Bid begins for huge mine at beauty spot

PLANS to extract around seven million tonnes of coal near a Northumberland beauty spot have been revealed by Banks Mining.

The company has begun initial consultation over the bid for an opencast site at Highthorn, between Widdrington Station and Druridge Bay.

Leaflets have been distributed to around 4,500 households about the plans, which suggest that operations would run for 11 years from 2016, with restoration and aftercare ongoing until 2035.

Northumberland Wildlife Trust, Northumberland Tourism and councillors are also being consulted.

Banks says the scheme would sustain at least 150 jobs and create £200million of investment.

A skills fund would provide training grants, and restoration ideas include creating new footpaths, green spaces and wildlife habitats. There could also be investment in cycle routes, tourist attractions, broadband, public transport, apprenticeships and facilities for young people.

Banks Communications Manager Katie Perkin said: “As a North-East employer that has worked in Northumberland for more than 30 years we know the area extremely well, and with its proximity to the popular beach and wildlife attractions at Druridge Bay we understand that the Highthorn proposal is a unique and sensitive location.

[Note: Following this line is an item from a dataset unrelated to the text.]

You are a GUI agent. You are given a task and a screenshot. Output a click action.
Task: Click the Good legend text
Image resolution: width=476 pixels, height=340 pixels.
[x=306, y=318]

“Our planned investment has the potential to offer so much to both local people and visitors.We are announcing our intentions at the earliest possible opportunity to start a dialogue with local residents, businesses, tourism bodies and visitors so that we can understand their views better and enable them to have a direct influence on the site’s design and the benefits it will bring.”

The company, which created the Northumberlandia landform at Blagdon, expects to submit a planning application in autumn 2014 after extensive consultation, which will include community-design panels similar to those for the Ferneybeds mining scheme, which was approved in April.

County councillor for the area, Scott Dickinson, said: “I’m keen on the wider benefits to the community and the Northumberland economy and the security of 150 jobs, which the area could desperately need.

“What Banks must do is talk to the likes of Druridge Bay Country Park to make sure that there is no disturbance to the beautiful surroundings and to make sure that any concerns will be acted on in the right way.”

Widdrington Station and Stobswood Parish Chairman Shelly Willoughby said the plans are no surprise.

She added: “Our plea to any developer coming into the area has always been, ‘don’t make plans about us without us’, and it does appear that Banks Mining is more than willing to involve us.”

Widdrington Village Parish Chairman Valerie Seddon said there are several concerns, such as the timescale and impact on the environment, tourism and an ancient road.

She added: “We will work closely with Banks and if it does get permission to carry out this opencasting we will be looking to secure the best possible outcome for our residents.”